*EXERCISE OBJECTIVE*.
The answer must be an exact copy of the lines from the one containing "You are a GUI" through the last line of the records, with no pictures.

*DATA RECORDS*.
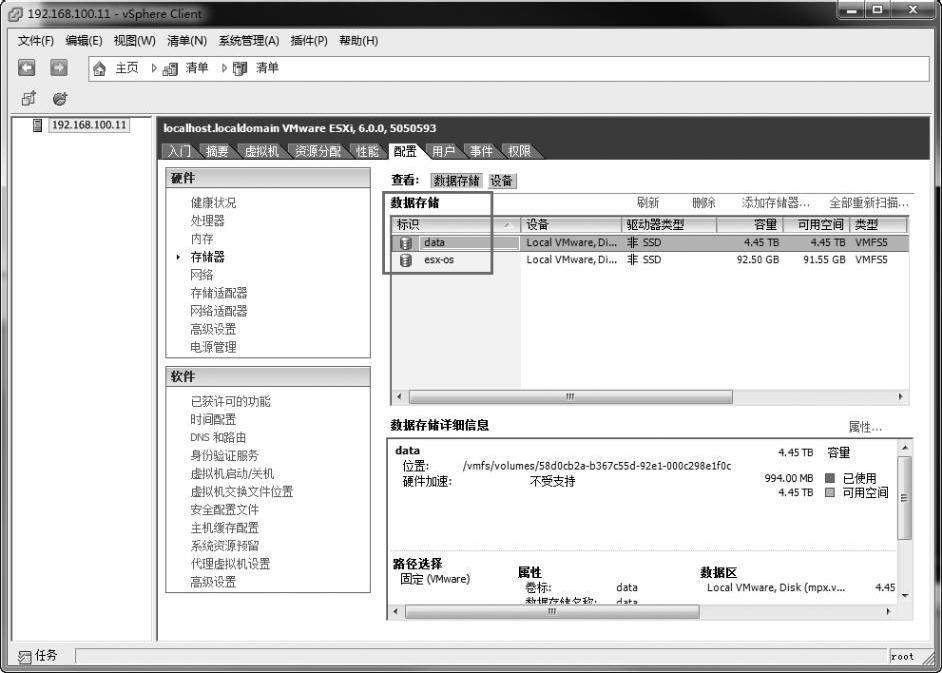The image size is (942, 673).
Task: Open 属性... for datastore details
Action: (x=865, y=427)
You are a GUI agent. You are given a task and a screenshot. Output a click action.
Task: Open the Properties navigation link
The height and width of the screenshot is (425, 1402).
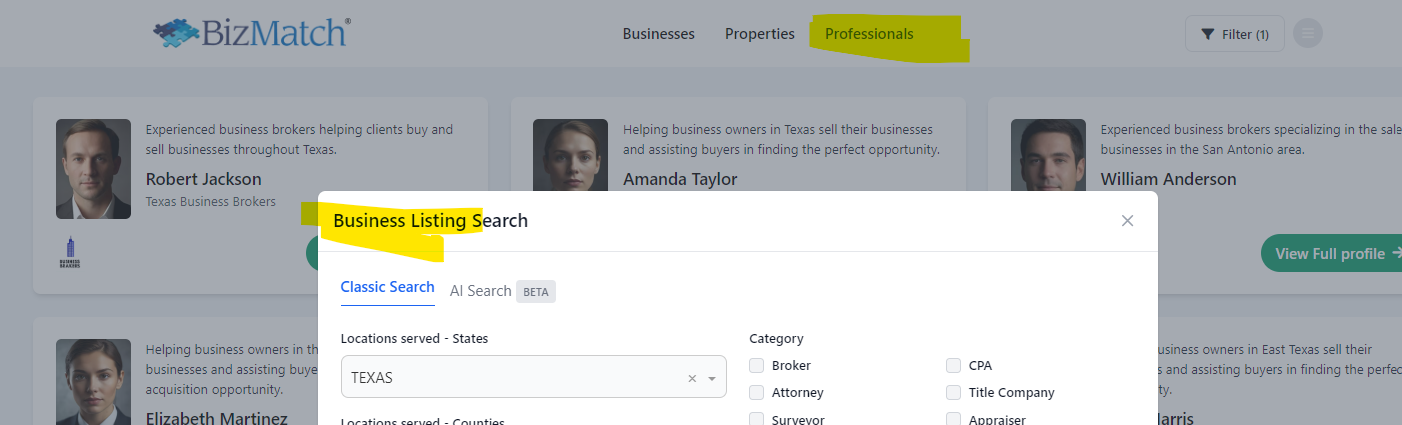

*RESPONSE*.
You are a GUI agent. You are given a task and a screenshot. Output a click action.
Task: Open the Properties navigation link
The height and width of the screenshot is (425, 1402).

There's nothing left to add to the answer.